As I critique newspapers for publishers each week, one of the most common recommendations I make is to increase the number of human-interest stories. Readers love them. They are easy to write and, with a good photo, are guaranteed to draw eyes to the page.
Three years ago, a young reporter in Canada wrote me in a panic. "I just walked out of the news meeting, and it's the first time I've not been assigned a story. I'm supposed to go out and find my own! What should I do?"
I couldn't help but giggle. We've all been young, and most of us have faced similar trials.
"Go find someone in your community," I told her, "that is at least 90 years old. Ask the person to tell you their life's story."

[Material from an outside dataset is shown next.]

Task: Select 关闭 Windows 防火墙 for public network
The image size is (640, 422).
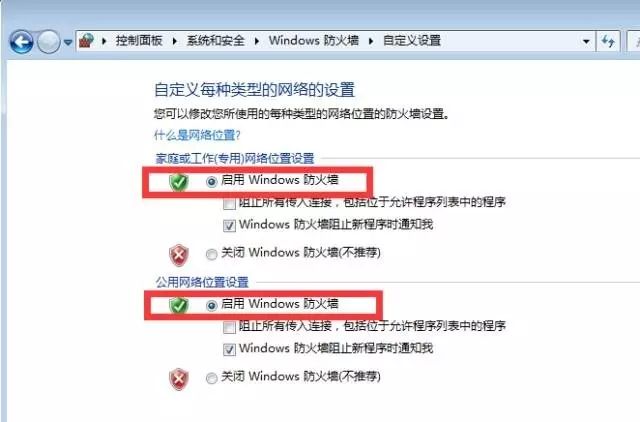Action: coord(211,378)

The following week I heard back from the reporter. You guessed it. Her story about the local citizen was her most popular story ever. She was getting emails from readers. She learned a valuable lesson.
I'm amazed at the stories behind people I meet daily. I stopped a man at a local food back not long ago. He looked to be in his 90s. In conversation, I learned he spent his life in the military, and I eventually learned that he had spent several of his younger years as a spy, traveling the world.
Traveling down a lonely road in Colorado not long ago, I stopped at a "motel and restaurant" to grab a bite. No other customers were around, so I invited the owner to sit with me. We talked for about an hour, and I learned he was once a golden-glove (boxing) champion long before he went into the motel and restaurant business.
Great human-interest stories are everywhere. Everyone indeed has a story. Pulitzer winner Frank McCourt wrote, "Everyone has a story to tell. All you have to do is write it."
I agree with McCourt.
I've already met with two newspapers this week, and they left those meetings with hundreds of suggestions. We discussed design, fonts, content, photos, ads, and more. One bit of advice, however, I mention to almost every client is to emphasize human interest stories. It's perhaps the best way I know – other than a redesign – to increase a paper's readership.
Who knows? Maybe, like the Post-och Inrikes Tidningar, your newspaper will still be in business 400 years from now.